We affirm President-elect Biden’s promise to sign an executive order reinstating DACA, the Deferred Action for Childhood Arrivals, on Inauguration Day. 

We expect the administration to discontinue separating immigrant parents from children at the U.S. border. We also demand concerted effort to find the parents of those nearly 700 children who have no idea where their mamas and papas are today. 

We plan to see the relaunch of the U.S. asylum system, staffed to alleviate the months long backlog, so that the masses of immigrants on our border with Mexico can receive a timely hearing for their cases. And we expect immigration officers and judges to take pains to ascertain if asylum seekers do, indeed, have “credible fear” for their safety in their homelands and to be assured they can seek safety among us if going home will endanger their health and their lives.

We hope the U.S. and Mexican governments will cooperate to create safe shelters on both sides of the border. Asylum seekers need not live in tents, nor fear human predators and deprivation as they move steadily through the asylum process.

We encourage the U.S government to work with the governments of nations from which asylum seekers flee. While many of them can and will strengthen our nation by joining us, we grieve the loss to their home countries by their departures. We wish for them to be able to stay where most of them long to stay—home, reveling in the culture and climate of their forebears. We pray conditions will improve so they do not feel they must flee persecution, murder, poverty and climate change where they have lived for generations.

We desire robust international exchange through the healthy and helpful exchange of student and work visas. Our universities, industries and communities flourish with the flow of people from all over the world into and through our society. 

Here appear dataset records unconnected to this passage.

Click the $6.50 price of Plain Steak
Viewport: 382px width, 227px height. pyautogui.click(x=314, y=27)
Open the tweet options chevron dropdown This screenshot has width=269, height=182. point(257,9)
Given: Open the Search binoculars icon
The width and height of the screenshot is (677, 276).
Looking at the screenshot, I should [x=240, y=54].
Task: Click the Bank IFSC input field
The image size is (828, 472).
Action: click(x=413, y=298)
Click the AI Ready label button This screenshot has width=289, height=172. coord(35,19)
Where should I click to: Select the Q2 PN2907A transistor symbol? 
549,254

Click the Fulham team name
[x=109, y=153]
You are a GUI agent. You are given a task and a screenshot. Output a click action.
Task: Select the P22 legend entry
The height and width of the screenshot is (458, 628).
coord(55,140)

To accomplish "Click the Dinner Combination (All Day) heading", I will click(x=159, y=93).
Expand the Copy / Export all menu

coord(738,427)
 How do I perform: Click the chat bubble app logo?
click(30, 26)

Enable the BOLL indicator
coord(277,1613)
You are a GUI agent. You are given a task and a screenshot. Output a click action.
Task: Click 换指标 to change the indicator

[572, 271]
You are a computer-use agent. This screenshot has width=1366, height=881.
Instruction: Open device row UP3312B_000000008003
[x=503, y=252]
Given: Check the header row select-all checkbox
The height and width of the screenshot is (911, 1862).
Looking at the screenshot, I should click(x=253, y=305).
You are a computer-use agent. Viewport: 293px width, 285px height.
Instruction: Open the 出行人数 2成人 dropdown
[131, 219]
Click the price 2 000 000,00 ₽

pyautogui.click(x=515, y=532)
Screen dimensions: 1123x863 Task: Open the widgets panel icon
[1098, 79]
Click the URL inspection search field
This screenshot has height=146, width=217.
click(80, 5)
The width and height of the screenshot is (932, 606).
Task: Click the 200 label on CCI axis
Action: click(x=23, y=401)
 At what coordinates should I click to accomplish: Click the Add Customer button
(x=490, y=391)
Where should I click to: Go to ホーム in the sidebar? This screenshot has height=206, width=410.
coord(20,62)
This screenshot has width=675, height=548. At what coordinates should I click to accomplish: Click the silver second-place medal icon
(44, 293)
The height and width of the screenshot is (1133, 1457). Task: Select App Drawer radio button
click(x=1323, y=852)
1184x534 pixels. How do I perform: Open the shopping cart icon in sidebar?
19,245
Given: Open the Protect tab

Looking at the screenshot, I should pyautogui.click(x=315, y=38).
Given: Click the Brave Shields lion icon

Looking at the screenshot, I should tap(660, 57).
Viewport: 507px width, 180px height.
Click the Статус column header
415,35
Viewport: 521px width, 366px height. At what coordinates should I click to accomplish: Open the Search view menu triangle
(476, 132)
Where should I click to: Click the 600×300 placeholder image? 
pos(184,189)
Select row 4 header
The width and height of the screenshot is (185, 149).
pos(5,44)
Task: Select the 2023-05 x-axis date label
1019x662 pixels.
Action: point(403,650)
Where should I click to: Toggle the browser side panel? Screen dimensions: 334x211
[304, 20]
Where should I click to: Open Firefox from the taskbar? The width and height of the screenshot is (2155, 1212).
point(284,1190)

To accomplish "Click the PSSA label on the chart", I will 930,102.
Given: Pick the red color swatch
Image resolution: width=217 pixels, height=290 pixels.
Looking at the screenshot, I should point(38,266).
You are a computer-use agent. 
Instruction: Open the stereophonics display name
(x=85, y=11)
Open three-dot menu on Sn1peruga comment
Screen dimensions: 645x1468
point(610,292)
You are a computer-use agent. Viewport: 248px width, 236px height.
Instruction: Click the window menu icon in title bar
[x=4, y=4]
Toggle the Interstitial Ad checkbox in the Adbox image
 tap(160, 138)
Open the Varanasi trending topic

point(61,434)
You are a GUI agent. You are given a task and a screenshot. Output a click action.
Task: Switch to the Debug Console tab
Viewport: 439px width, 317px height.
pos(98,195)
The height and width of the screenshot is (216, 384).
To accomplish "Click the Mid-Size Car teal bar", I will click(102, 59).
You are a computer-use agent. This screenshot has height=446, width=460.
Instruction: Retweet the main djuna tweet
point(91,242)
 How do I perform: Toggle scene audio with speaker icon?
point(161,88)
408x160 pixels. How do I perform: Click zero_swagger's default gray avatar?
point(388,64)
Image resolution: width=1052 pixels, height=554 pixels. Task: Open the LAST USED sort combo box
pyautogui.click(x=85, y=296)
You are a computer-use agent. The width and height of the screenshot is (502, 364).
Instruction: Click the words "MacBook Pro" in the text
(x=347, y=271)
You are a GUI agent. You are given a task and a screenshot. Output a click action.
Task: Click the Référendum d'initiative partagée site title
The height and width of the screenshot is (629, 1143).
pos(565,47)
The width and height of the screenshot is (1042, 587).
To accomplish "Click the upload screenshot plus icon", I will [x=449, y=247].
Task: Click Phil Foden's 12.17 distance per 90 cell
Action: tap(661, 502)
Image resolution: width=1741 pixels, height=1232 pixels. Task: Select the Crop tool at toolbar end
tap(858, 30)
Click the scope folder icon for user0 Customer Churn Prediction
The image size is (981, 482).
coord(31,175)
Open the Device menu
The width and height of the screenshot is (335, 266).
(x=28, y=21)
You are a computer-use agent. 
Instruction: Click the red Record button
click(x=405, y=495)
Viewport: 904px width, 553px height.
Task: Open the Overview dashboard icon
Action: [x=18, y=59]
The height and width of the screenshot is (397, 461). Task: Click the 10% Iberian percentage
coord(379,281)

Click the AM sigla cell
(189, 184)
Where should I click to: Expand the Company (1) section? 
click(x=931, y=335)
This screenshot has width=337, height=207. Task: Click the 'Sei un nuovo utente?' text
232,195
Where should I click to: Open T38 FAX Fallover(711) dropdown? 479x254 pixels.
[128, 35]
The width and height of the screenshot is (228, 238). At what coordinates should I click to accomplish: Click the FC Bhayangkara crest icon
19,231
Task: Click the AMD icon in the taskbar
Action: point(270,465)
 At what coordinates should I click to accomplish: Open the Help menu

Our work along the border has reminded us all people are children of God, created with the divine stamp of God’s likeness. We know without doubt God loves each of them as much as God loves anybody anywhere. 

We take seriously Jesus’ teaching: How we treat the weakest and most vulnerable people mirrors how we treat him. And so, we ask God’s repentance upon the United States for years of shameful treatment of our Savior. God, forgive us the years Jesus languished in pup tents along our borders, scurried in the shadows of our cities and wept in detention centers, cold, abandoned and alone.


Marv Knox is coordinator of Fellowship Southwest.